SUPPLIED MATERIAL below:
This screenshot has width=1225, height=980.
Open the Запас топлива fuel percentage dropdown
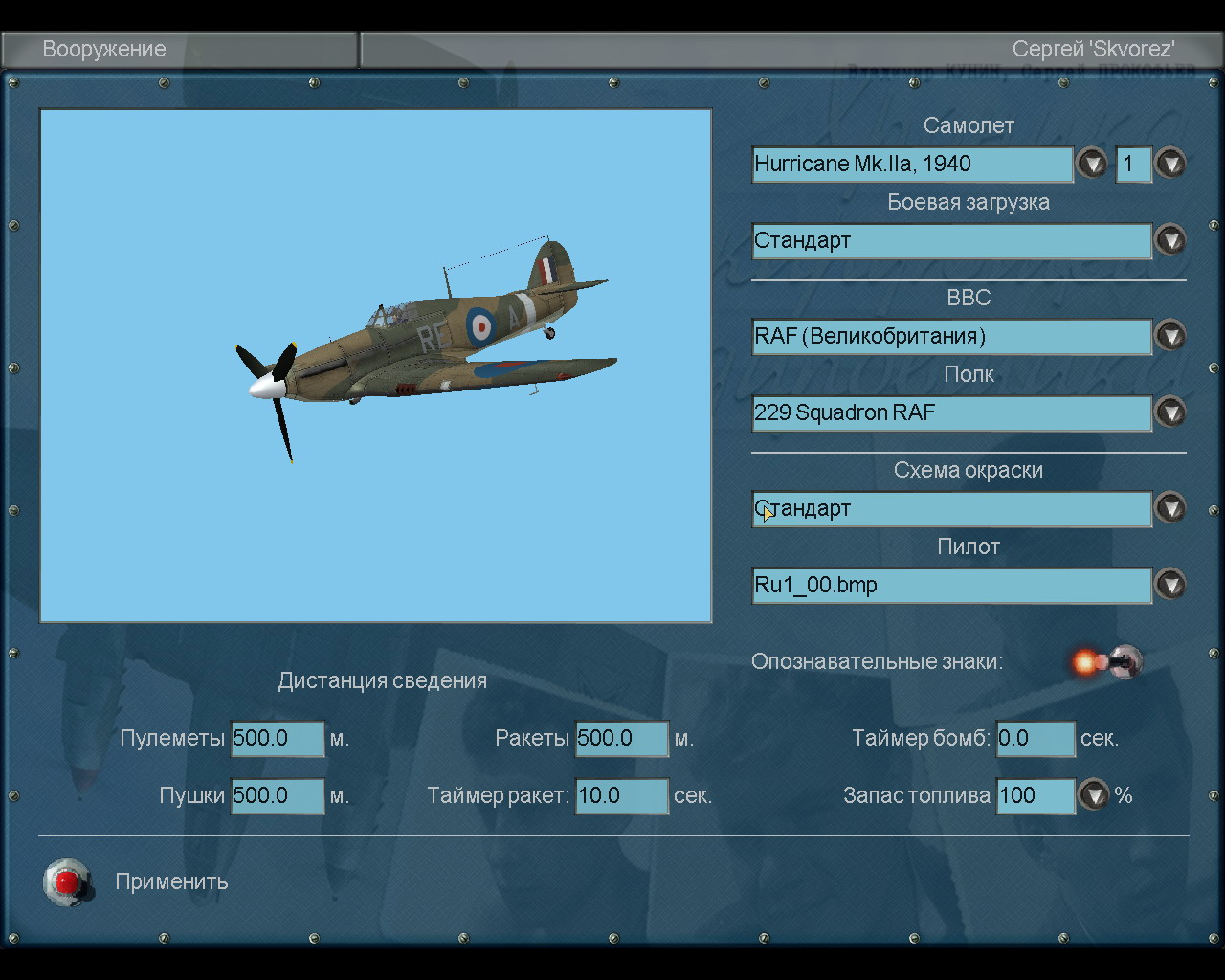1093,795
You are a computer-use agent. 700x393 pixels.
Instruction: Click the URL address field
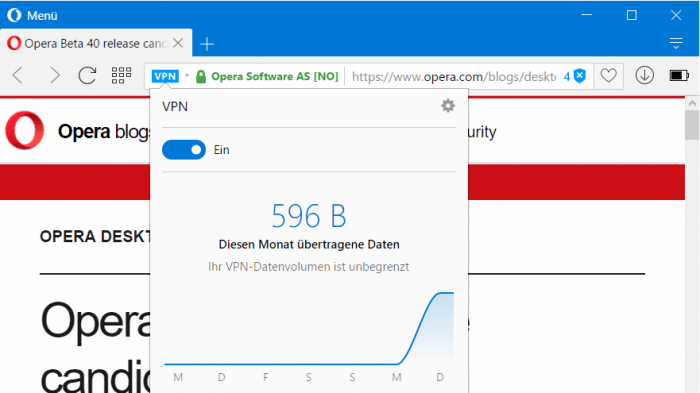(x=454, y=76)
End of SUPPLIED MATERIAL.
* EXERCISE: Give an exact copy of the data, and omit any pictures it holds.

* WRITTEN SOLUTION:
This screenshot has width=1225, height=980.
Open the Запас топлива fuel percentage dropdown
1093,795
You are a computer-use agent. 700x393 pixels.
Instruction: Click the URL address field
(x=454, y=76)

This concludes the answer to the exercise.